Most foods are best thrown away when they start to rot, but not medlars. This globose, rather unsightly tree fruit needs to be partially rotted or fermented until its astringent flesh softens and turns sweet, acidulated and toffee apple-like.
Medlars are rarer than they once were but, like many forgotten foods, they can be saved from extinction by keeping them in fashion and on the dinner table. Medlar leaves are also edible in small amounts, and were once commonly used as a medicinal tea to treat the common cold.
Blet (AKA rot) medlars by leaving them spread out in a single layer on a plate or in a box for up to three weeks, until soft and slightly squishy. Eat with a spoon, scooping the flesh straight out of its shell, or serve with clotted cream, whisky, port or a robust, tannic wine. The soft insides also make a delicious instant fool: just stir into whipped cream, custard or yoghurt.
Instead of jelly, where the pulp is usually discarded, fruit cheese is made from the pulp and juice, which is cooked down and set in moulds. I prefer medlar cheese to jelly, because it has bags of flavour, like sweet, ripe apricots, and a grainy texture that cuts well. It’s perfect for serving with cheddar or blue cheese. You can get medlars from a specialised orchard, country garden or any good greengrocer, who will order them in for you.
Medlars, well bletted
Fresh lemon juice
Put the bletted medlars in a thick-based saucepan and add enough water to come halfway up the sides of the fruit. Squash the soft fruit with a potato masher or pestle, then bring the mix to a boil. Turn the heat down low and simmer, stirring occasionally, for 15-20 minutes.

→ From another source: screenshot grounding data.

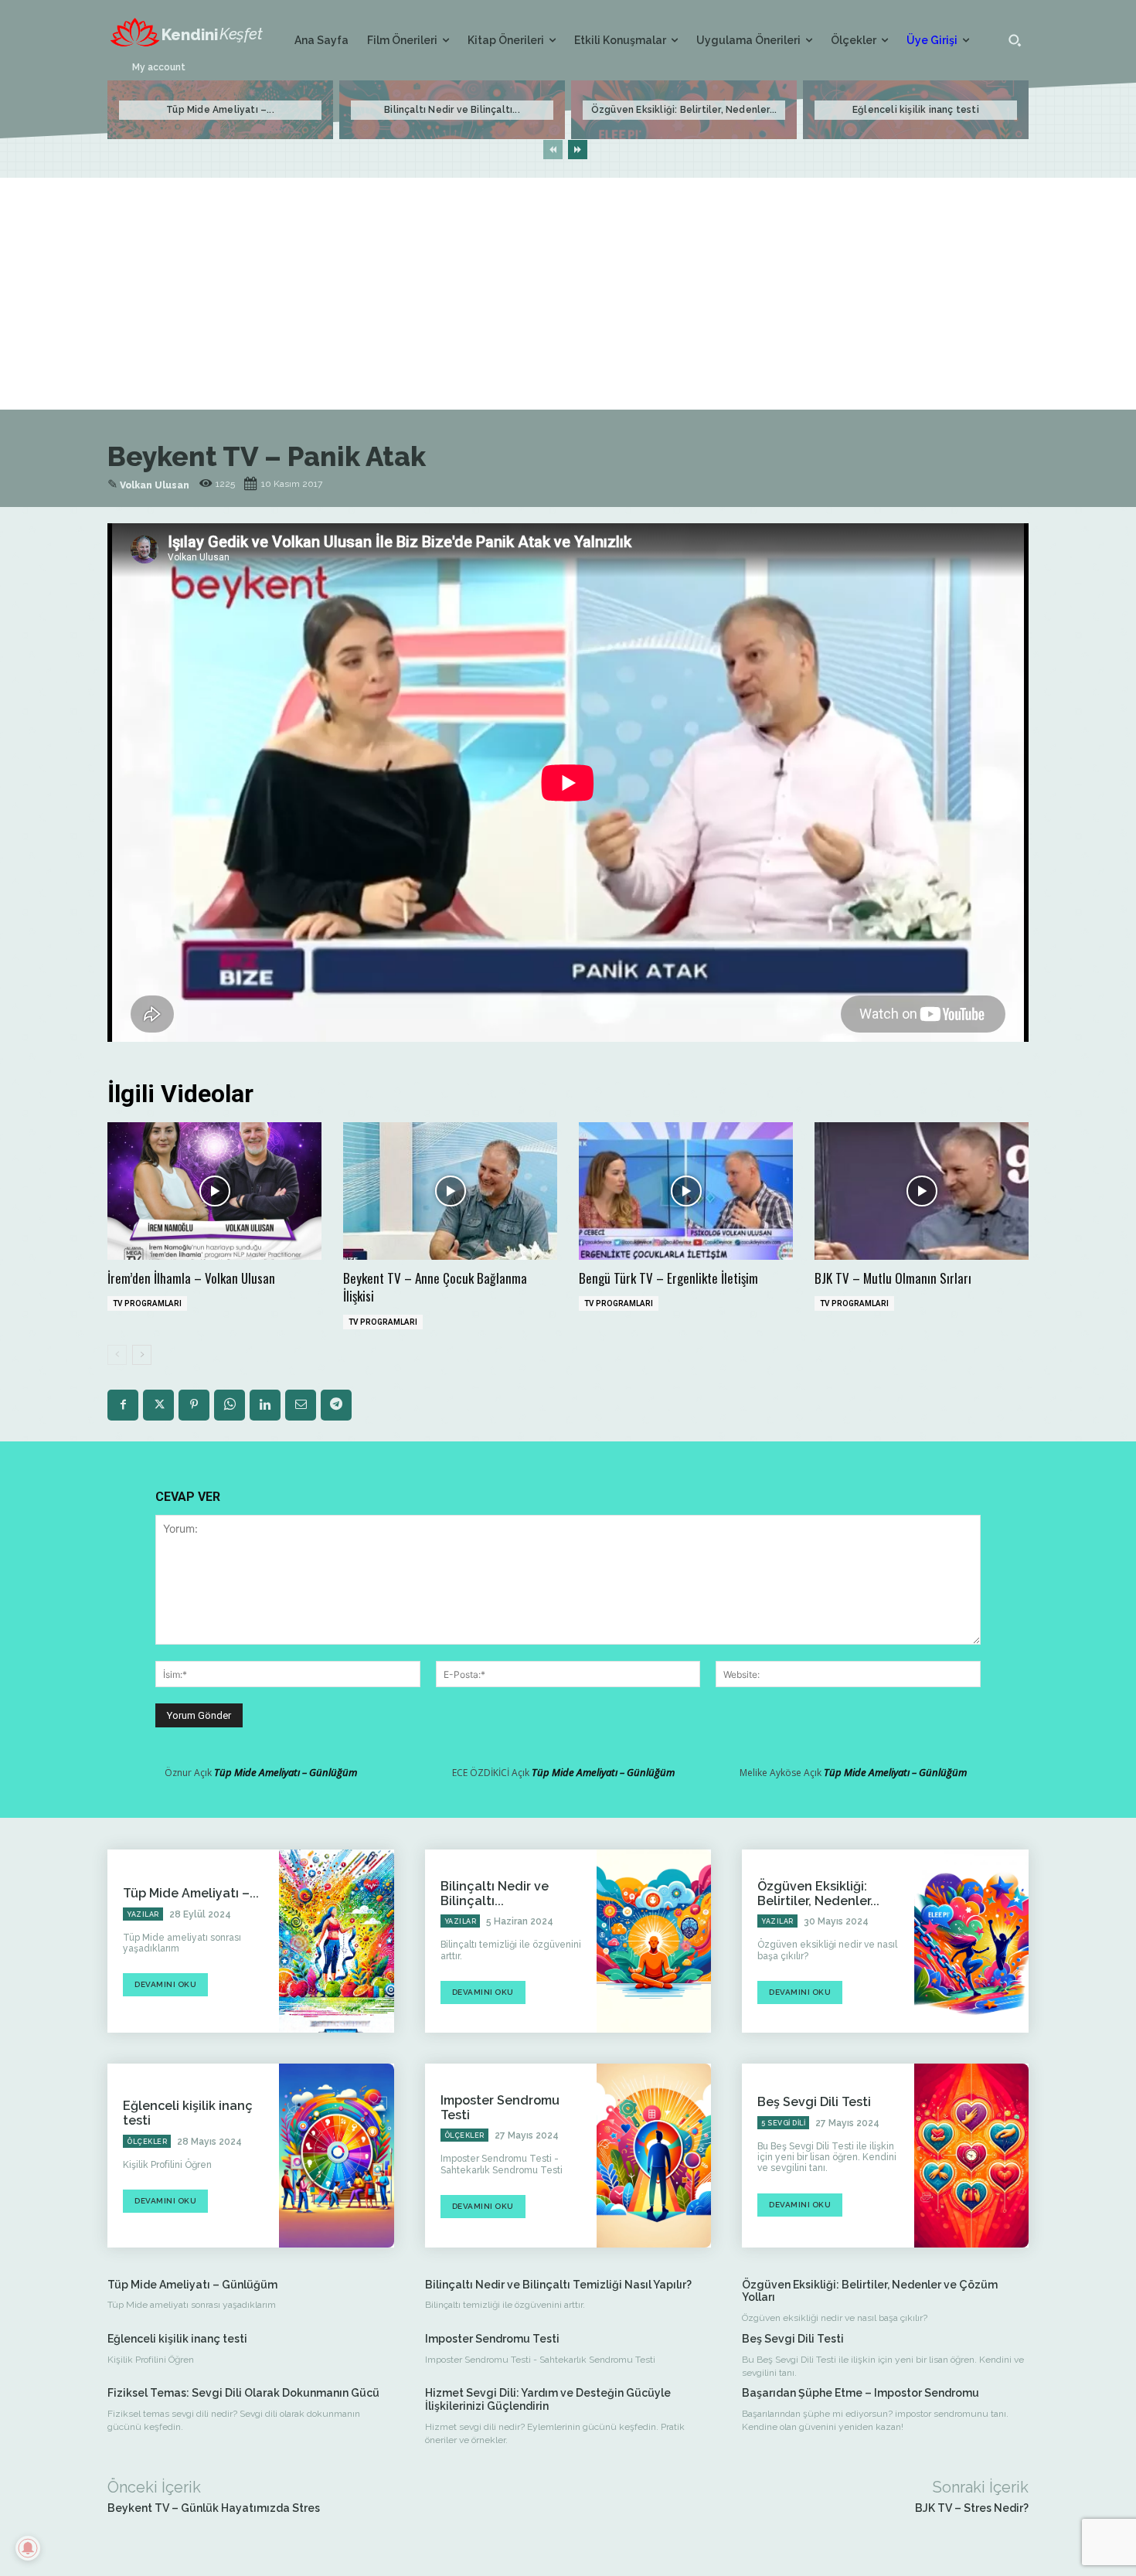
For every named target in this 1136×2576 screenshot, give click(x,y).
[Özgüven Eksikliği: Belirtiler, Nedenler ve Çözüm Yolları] (971, 1941)
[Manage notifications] (27, 2548)
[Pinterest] (194, 1405)
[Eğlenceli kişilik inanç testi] (336, 2155)
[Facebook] (122, 1405)
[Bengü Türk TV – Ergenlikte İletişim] (686, 1190)
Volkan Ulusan (154, 485)
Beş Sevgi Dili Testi (814, 2101)
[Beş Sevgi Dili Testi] (971, 2155)
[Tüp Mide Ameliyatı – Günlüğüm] (336, 1941)
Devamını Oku (165, 1984)
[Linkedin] (265, 1405)
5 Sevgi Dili (783, 2123)
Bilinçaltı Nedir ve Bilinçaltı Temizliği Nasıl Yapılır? (558, 2284)
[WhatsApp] (229, 1405)
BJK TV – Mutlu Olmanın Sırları (893, 1278)
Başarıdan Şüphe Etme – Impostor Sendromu (860, 2393)
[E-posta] (300, 1405)
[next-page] (577, 149)
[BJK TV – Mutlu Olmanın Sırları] (922, 1190)
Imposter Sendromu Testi (492, 2339)
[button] (1015, 40)
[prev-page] (553, 149)
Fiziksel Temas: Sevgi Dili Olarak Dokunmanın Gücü (243, 2393)
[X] (158, 1405)
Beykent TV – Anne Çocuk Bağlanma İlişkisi (435, 1287)
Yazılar (143, 1914)
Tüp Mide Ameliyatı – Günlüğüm (285, 1772)
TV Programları (147, 1303)
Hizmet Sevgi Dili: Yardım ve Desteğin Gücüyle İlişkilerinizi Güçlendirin (548, 2399)
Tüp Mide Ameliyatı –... (220, 109)
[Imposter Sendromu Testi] (654, 2155)
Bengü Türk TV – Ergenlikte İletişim (668, 1278)
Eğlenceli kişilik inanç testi (915, 109)
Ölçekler (147, 2142)
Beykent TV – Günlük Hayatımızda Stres (213, 2508)
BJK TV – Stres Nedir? (972, 2508)
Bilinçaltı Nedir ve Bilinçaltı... (452, 109)
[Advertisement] (568, 293)
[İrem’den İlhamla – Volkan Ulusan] (214, 1190)
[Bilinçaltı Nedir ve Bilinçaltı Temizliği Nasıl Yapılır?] (654, 1941)
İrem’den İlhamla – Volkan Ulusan (191, 1278)
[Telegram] (336, 1405)
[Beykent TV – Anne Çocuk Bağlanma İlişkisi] (450, 1190)
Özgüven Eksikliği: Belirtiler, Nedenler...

Tip into a colander set over a bowl and push the pulp through (compost the skin and seeds). Pass through a sieve using the back of a ladle, then weigh the resulting puree. Put it in a clean saucepan with half its weight in unrefined sugar and the juice of half a lemon for every 500g of puree. Cook gently, stirring regularly, for 10-20 minutes, until the mixture turns jammy. Pour into an oiled mould or shallow dish, and refrigerate until set. The “cheese” will last almost indefinitely.